The lap_times.csv table contains individual lap times for every driver in each race, providing detailed telemetry for race analysis.
Schema
| Field | Type | Description |
|---|
raceId | integer | Foreign key to races.csv |
driverId | integer | Foreign key to drivers.csv |
lap | integer | Lap number |
position | integer | Driver’s position at the end of this lap |
time | string | Lap time in MM:SS.mmm format |
milliseconds | integer | Lap time in milliseconds for precise calculations |
This table uses a composite key of (raceId, driverId, lap) rather than a single unique identifier.
Sample Data
| raceId | driverId | lap | position | time | milliseconds |
|---|
| 841 | 20 | 1 | 1 | 1:38.109 | 98109 |
| 841 | 20 | 2 | 1 | 1:33.006 | 93006 |
| 841 | 20 | 3 | 1 | 1:32.713 | 92713 |
| 841 | 20 | 4 | 1 | 1:32.803 | 92803 |
Relationships
References:
lap_times.raceId → races.raceId
lap_times.driverId → drivers.driverId
Dataset Statistics
- Total Records: 616,741 lap times
- Date Range: Lap-by-lap data available from 1996 onwards
- Laps per Race: Varies by circuit (typically 50-70 laps)
Example Queries
Get all laps for a specific race
import pandas as pd
lap_times = pd.read_csv('lap_times.csv')
race_laps = lap_times[lap_times['raceId'] == 841]
print(race_laps.head(20))
Find fastest lap in a race
race_laps = lap_times[lap_times['raceId'] == 1000]
fastest = race_laps.nsmallest(1, 'milliseconds')
print(fastest[['driverId', 'lap', 'time', 'milliseconds']])

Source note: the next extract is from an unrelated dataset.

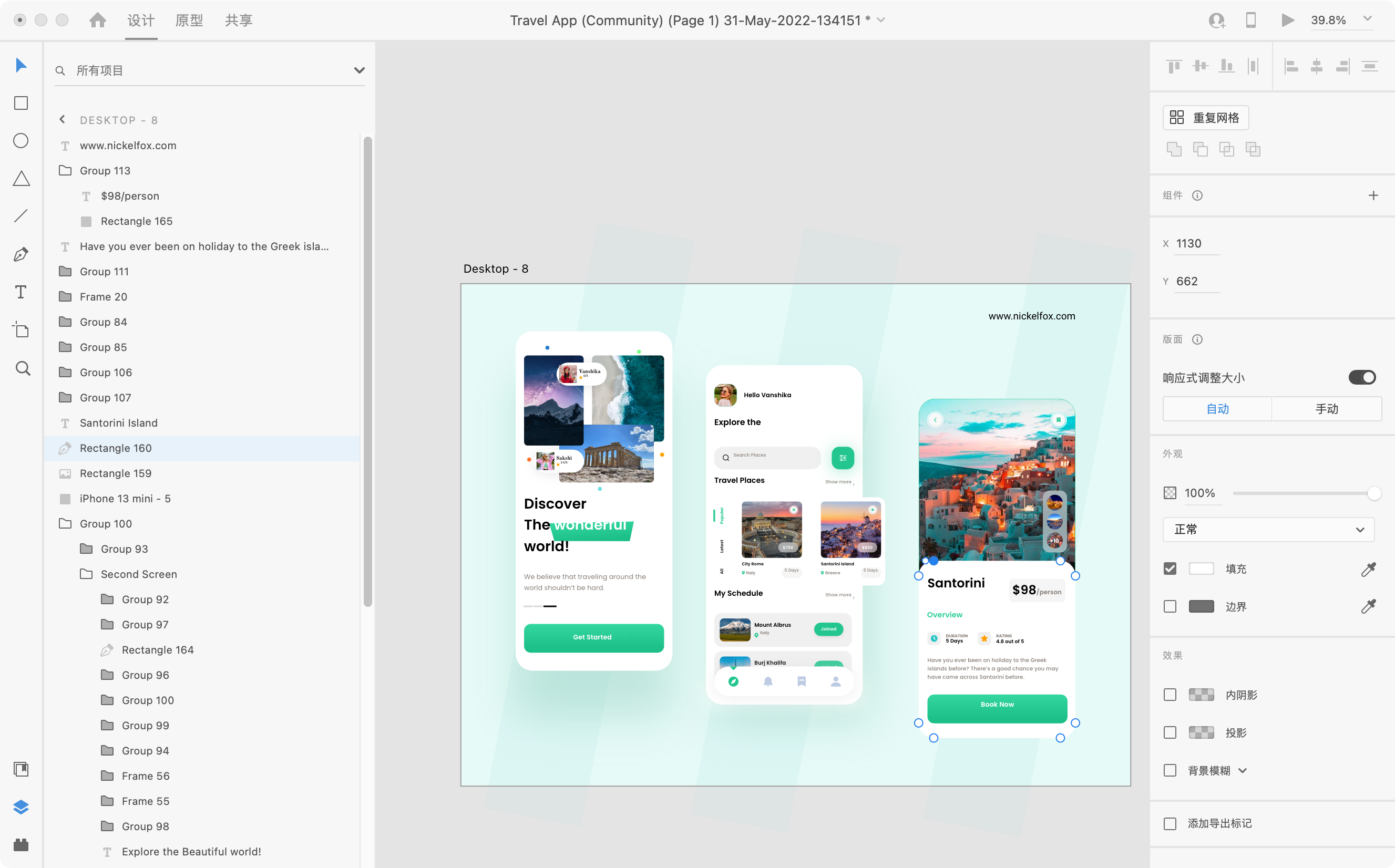The width and height of the screenshot is (1395, 868).
Task: Select the Rectangle tool
Action: coord(20,103)
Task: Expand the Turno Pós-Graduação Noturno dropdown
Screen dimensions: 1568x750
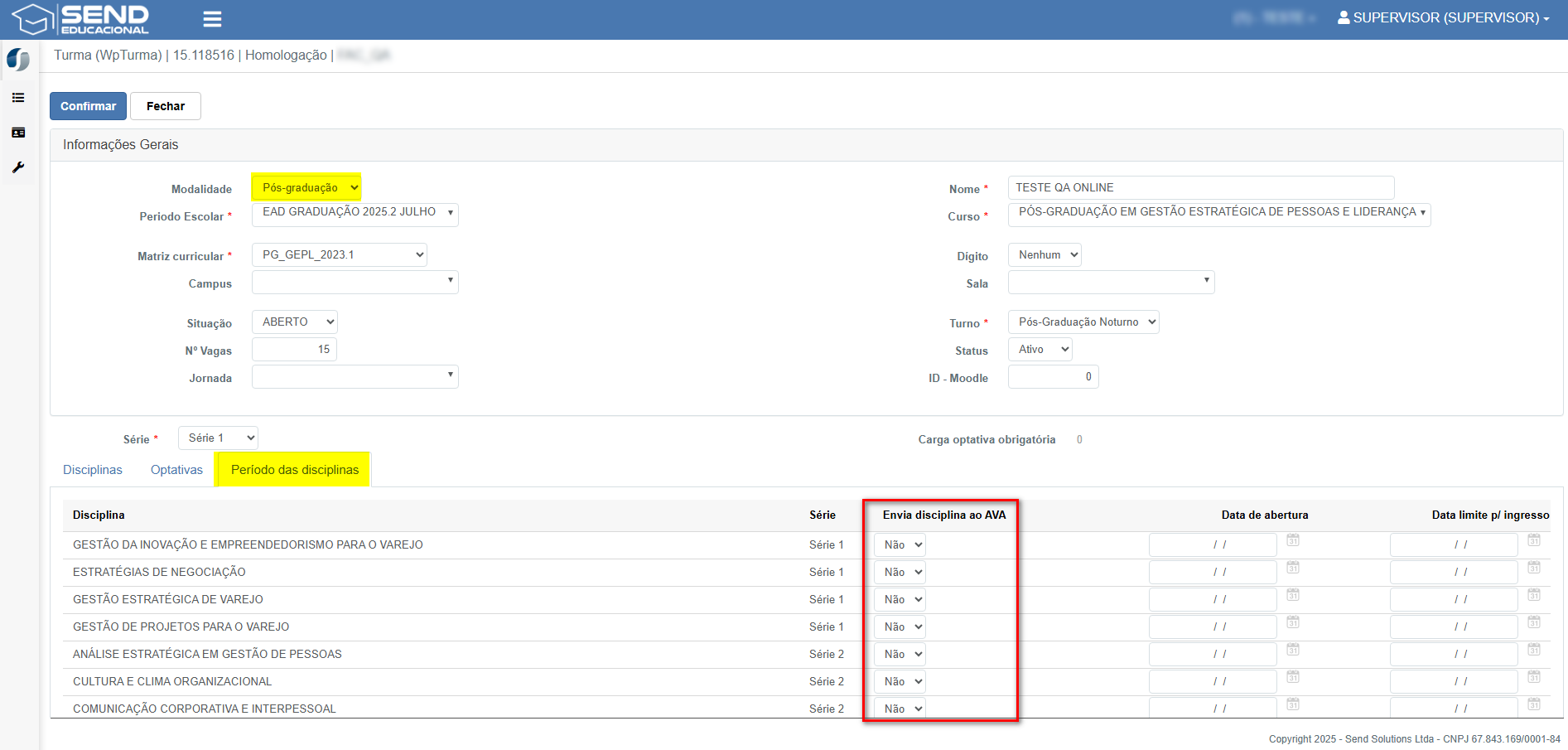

Analyze driver pace throughout a race
import matplotlib.pyplot as plt
driver_laps = lap_times[
(lap_times['raceId'] == 1000) &
(lap_times['driverId'] == 1)
]
plt.plot(driver_laps['lap'], driver_laps['milliseconds'] / 1000)
plt.xlabel('Lap Number')
plt.ylabel('Lap Time (seconds)')
plt.title('Driver Pace Analysis')
plt.show()
Calculate average lap time by driver
race_laps = lap_times[lap_times['raceId'] == 1000]
average_times = race_laps.groupby('driverId')['milliseconds'].mean()
print(average_times.sort_values())
Identify pit stop laps
# Pit stop laps are typically 20-30+ seconds slower
driver_laps = lap_times[
(lap_times['raceId'] == 1000) &
(lap_times['driverId'] == 1)
].copy()
driver_laps['diff'] = driver_laps['milliseconds'].diff()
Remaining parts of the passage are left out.